Carl Jung on the dreams of Ashmole




To C. H. Josten

Dear Mr. Josten, 3 May 1952

Your elucidating remarks about the Ashmolean Dreams have been most welcome.

I was quite particularly interested, of course, to hear that the dream of December 29th is not from Ashmole himself.!

(I hadn't understood the note in your report.)

That makes the case particularly interesting.

The dream itself is of an unusual clarity compared with Ashmole's own dreams.

His whole psychological situation then almost demanded the presence of the female, because usually these individuation processes are accompanied by the relationship with a soror mystica.

That is the reason why a number of alchemists are reported to have been related to what I call an anima figure; like Nicolas Flamel and Peronelle, Zosimos and Theosebeia, Mrs. Atwood and her father, John Pordage and Jane Lead, etc.

The royal nuptial in alchemy represents such a relationship.

As it is a common experience that couples have often remarkable coincidences of thought, so they have the same parallelism in dreams.

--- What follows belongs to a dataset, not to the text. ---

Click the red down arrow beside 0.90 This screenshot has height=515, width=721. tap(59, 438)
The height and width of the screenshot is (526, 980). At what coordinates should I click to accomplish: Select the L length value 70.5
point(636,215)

They can even exchange dreams.

One finds the same between parents and their children.

I have observed the case of a man who had no dreams, but his nine-year-old son had all his father's dreams which I could analyse for the benefit of the father.

In the course of this work the father began to dream and the son ceased to have such adult dreams.

This peculiar phenomenon is at the base of Rhine's famous ESP experiments, as you know.

Such facts point to the relativity of space in the unconscious.

I'm glad to know that my supposition of Lilly being a magician is borne out by the facts.

The obvious identification of Ashmole with Mercury, Mercury being the arch-personification of alchemy, makes it most probable that Mercury was a symbol of the self, with. which Ashmole tried to identify.

Such an attempt, as far as it succeeds, invariably causes an inflation of the ego.

I should assume therefore that Ashmole must have shown signs of a hypertrophied ego.

The allegorical use of Mercury is indeed a symptom of Ashmole's inflation.

Thank you for your explanation about the Negative Oath.

Unfortunately I don't possess a copy of Ashmole's Fasciculus Chemicus.

I only have the Theatrum Chemicum Britannicum.

Your proposition that I should write a paper about Ashmole's dreams is tempting.

I really shouldn't accept it, because I have to be very careful not to overwork and I have to take care of a great amount of mental work already.

But I will consider it, without giving you a formal promise, however, if you don't mind.

Travelling is a somewhat complicated matter for me, unfortunately, and it is not likely that I shall ever go to England again.

But if you should come to Switzerland I would be most interested to see your material.

Thank you again for all the useful information!

Yours sincerely,

C.G. Jung ~Carl Jung, Letters Vol. II, Pages 62-64.